- 0:29 – 2:00 = Topic Introduction and Context (Turn the other cheek)
- 2:01 – 2:56 = Book Study
- 2:57 – 4:51 = Jesus’s Non-Violence
- 4:52 – 10:45 = Jesus a Pacifist?
- 10:46 – 15:23 = About friendship
- 15:24 – 19:04 = Talking about Book Study
- 19:05 – 19:18 = Closing
Turn the Other Cheek – the Instruction from Jesus about non-violence
When people want more justice, but we’ve been told that Jesus ‘turned the other cheek’. We think we need to be a door mat.
What do we think it means?
- We can mistake it to mean that Jesus is calling us to keep turning the cheek from left to right no matter what is said or done towards us.

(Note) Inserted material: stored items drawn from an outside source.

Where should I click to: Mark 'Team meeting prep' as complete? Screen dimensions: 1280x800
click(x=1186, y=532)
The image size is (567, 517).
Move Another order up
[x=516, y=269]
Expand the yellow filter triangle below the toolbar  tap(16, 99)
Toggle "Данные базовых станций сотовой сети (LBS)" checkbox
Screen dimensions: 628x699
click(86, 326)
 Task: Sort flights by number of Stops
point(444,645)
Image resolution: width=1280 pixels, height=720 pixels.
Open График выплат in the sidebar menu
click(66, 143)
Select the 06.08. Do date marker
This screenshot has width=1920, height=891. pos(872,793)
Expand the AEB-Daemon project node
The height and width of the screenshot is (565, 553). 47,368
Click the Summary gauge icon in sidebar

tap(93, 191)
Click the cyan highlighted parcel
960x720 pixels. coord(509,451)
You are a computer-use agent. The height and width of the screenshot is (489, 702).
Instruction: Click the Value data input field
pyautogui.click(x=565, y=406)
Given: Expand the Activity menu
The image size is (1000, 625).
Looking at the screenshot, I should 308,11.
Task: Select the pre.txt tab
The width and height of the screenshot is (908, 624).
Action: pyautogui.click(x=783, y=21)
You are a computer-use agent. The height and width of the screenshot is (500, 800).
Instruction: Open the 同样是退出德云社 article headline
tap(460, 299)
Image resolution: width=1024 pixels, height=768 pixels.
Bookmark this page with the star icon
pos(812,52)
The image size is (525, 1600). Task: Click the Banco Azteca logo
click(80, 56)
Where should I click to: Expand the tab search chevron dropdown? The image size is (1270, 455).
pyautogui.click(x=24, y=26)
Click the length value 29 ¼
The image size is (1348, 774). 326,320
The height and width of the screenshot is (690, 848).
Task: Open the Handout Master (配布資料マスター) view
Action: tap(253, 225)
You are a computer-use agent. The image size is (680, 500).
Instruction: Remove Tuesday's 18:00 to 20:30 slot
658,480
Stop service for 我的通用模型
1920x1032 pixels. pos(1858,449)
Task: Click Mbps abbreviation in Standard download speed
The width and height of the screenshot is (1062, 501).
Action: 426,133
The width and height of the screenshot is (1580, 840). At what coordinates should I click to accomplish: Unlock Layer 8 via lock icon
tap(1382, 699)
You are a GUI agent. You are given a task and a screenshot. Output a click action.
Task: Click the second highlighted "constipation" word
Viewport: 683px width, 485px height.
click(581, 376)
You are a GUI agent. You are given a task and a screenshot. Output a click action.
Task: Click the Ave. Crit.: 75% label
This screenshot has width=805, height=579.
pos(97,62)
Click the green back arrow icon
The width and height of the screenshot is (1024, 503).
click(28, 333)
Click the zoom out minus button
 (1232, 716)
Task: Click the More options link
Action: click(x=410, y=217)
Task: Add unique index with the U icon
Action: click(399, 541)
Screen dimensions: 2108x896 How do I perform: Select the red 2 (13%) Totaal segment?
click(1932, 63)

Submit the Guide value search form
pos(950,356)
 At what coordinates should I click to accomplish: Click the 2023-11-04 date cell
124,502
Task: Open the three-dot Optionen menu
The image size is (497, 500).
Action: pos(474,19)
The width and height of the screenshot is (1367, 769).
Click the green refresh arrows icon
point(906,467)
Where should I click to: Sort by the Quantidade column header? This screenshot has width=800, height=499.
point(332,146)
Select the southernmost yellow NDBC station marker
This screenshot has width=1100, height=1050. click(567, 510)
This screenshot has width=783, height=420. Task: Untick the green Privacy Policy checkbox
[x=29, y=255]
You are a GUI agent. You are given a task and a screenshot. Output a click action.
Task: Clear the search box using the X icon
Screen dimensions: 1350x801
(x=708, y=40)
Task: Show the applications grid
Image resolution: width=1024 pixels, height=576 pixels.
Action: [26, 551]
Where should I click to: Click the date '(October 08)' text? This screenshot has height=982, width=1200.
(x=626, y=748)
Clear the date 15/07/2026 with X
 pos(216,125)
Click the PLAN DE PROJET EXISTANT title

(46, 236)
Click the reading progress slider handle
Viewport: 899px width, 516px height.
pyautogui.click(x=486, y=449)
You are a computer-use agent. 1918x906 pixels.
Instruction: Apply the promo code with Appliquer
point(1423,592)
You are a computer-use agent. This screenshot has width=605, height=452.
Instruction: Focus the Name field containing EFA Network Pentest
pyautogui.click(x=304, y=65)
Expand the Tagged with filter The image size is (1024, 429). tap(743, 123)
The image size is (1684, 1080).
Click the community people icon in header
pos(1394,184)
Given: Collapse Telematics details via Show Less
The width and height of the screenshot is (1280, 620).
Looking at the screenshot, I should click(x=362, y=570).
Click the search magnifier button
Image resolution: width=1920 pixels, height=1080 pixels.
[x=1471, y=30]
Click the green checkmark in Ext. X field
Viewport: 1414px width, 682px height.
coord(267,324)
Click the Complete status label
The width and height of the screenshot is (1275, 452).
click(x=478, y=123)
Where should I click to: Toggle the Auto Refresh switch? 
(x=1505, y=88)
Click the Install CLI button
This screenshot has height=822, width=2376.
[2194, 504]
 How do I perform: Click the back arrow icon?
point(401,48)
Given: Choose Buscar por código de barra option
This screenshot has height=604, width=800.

But that can’t possibly be true, when Jesus also calls us to love.
- Love means we have to point out when someone does something that is harmful towards themselves, which includes, when they are unnecessarily and intentionally causing harm to another.
- To stand by and let it happen over and over, isn’t loving and isn’t what turning the other cheek is about.
Is Jesus a pacifist?
- No! He is not a pacifist. He takes the fight to the enemy. He dispossessed satan of his kingdom. He is not some hippy who espouses peace at the expense of chains and slavery.
- The first pacifist hippy Jesus we hear of is only since the hippy era, and nowhere else through history.
But he is not pro-violence either.
What does it actually mean? What is ‘turning the other cheek’ in our lives?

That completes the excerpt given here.